Productivity
Atomic Habits by James Clear
1. The Four Stages of Habits
Every habit, Clear explains, unfolds in four stages - cue, craving, response, and reward.
The cue triggers the brain to initiate a behavior, sparks a craving, which inspires a response, and this action delivers a reward. This cycle ultimately reinforces the habit.
For example, the sound of your alarm (cue) might make you want to hit the snooze button (craving), which you do (response), and then you get a few more minutes of sleep (reward).
Clear advises:
“The key to creating good habits and breaking bad ones is to understand these fundamental laws and how to alter them to your specifications.”
2. Small Changes, Remarkable Results
Clear champions the idea of 'marginal gains,' where a 1% improvement every day compounds into a 38% improvement over a year.
This might seem trivial initially, but these minute enhancements accrue over time, leading to remarkable results.
For instance, if you're learning a new language, learning just one new word a day could lead to a vocabulary of 365 new words in a year.
Clear states
“Habits are the compound interest of self-improvement.”
3. How to Get Results
Clear emphasizes that success isn't about setting lofty goals but establishing systems that lead to success.
For example, instead of setting a goal to write a book, establish a daily habit of writing.
He affirms:
“You do not rise to the level of your goals, you fall to the level of your systems.”
4. Habits and Compound Interest
Just as compound interest accrues wealth over time, habits yield exponential self-improvement.
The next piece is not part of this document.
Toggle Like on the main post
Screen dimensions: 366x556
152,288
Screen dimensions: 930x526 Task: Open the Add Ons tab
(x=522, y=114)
The idea is to persist with good habits, as their benefits compound over time, much like financial investments.
Explicit remarks:
“Time magnifies the margin between success and failure. It will multiply whatever you feed it.”
5. Progress is Exponential
Clear warns against giving up when results don't appear immediately. He says progress is often delayed, and the actual value of consistent efforts becomes apparent over time.
He reassures
“The plateau of latent potential. Your work is not wasted; it is just being stored.”
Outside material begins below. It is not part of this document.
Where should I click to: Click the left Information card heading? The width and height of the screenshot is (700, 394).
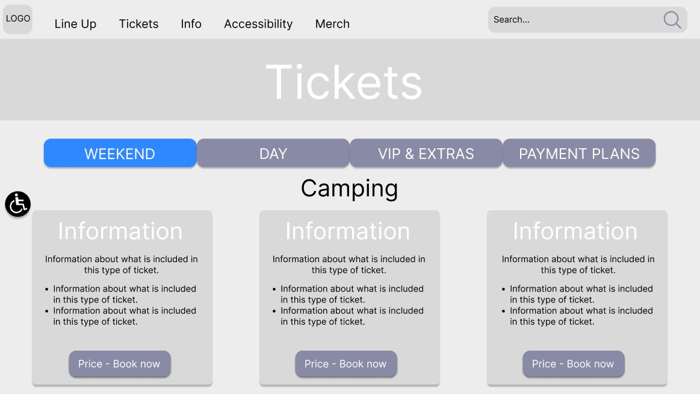(x=120, y=231)
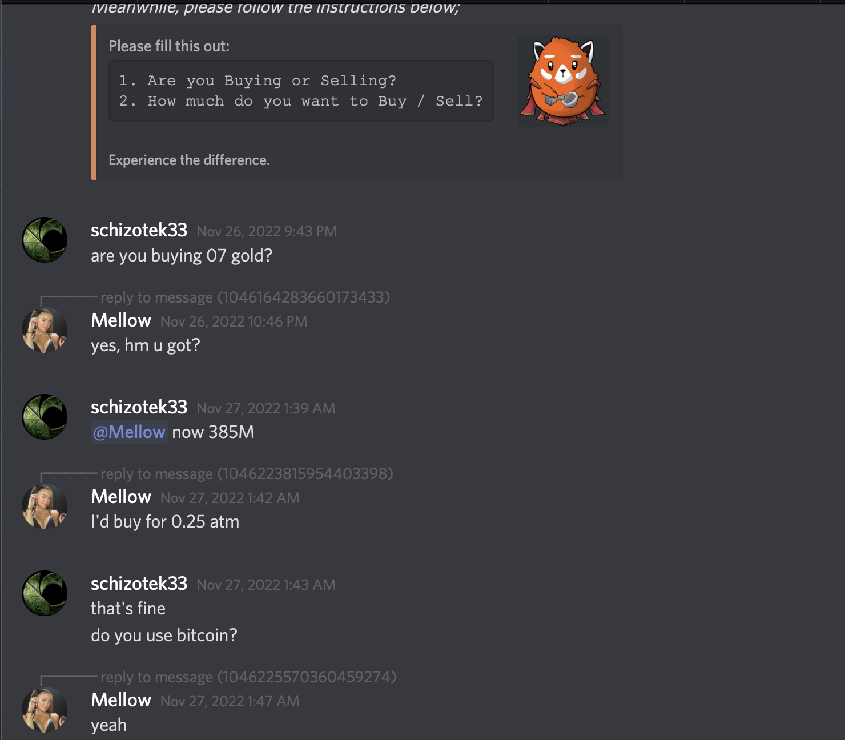Image resolution: width=845 pixels, height=740 pixels.
Task: Jump to replied message 1046164283660173433
Action: [246, 297]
6. Focus on Who You Want to Become
The most effective way to change habits, Clear argues, is to focus on who we want to become rather than what we want to achieve.
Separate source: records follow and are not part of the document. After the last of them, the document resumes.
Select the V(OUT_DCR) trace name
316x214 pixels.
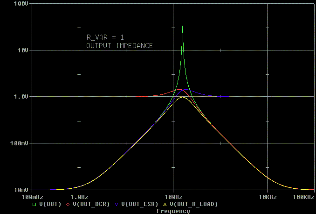click(90, 204)
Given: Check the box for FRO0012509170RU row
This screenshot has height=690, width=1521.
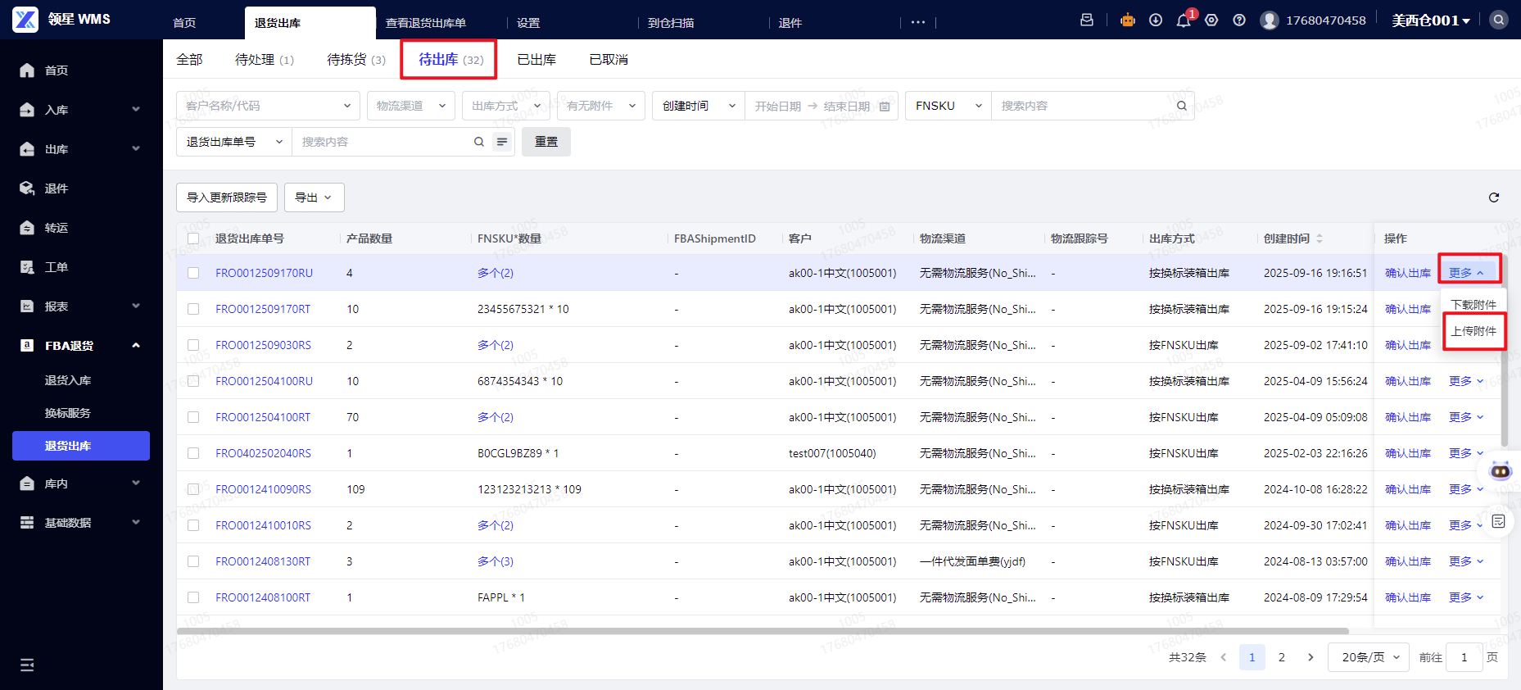Looking at the screenshot, I should pyautogui.click(x=193, y=273).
For instance, if you want to become a reader, start by reading a page every day.
He advises
“The ultimate form of intrinsic motivation is when a habit becomes part of your identity.”
7. Stack New Habits onto Old Ones
Clear recommends 'habit stacking' - attaching new habits to existing ones - to increase their stickiness.
For instance, if you drink coffee in the morning, stack a new habit of meditating for five minutes post your coffee.
He suggests
“One of the best ways to build a new habit is to identify a current habit you already do each day and then stack your new behavior on top.”
8. The Two-minute rule
Clear proposes the 'two-minute rule' to kickstart new habits. He suggests starting with a new habit that can be completed in two minutes or less.
For example, read one page of a book, do one set of an exercise, or meditate for two minutes.
He advises:
“When you start a new habit, it should take less than two minutes to do.”
9. The Four Laws of Behaviour Change
Clear lays out four rules to effect behavior change
- make it obvious
- make it attractive
- make it easy
- and make it satisfying
He elaborates:
“A habit needs to be enjoyable for it to last.”
10. Environment Shapes Behaviour
Clear insists that by altering our environment, we can make new habits easier to adhere to.
For example, preparing your gym bag the night before can make getting to the gym in the morning easier.
He suggests
“Make it easy. The less energy a habit requires, the more likely it is to occur.”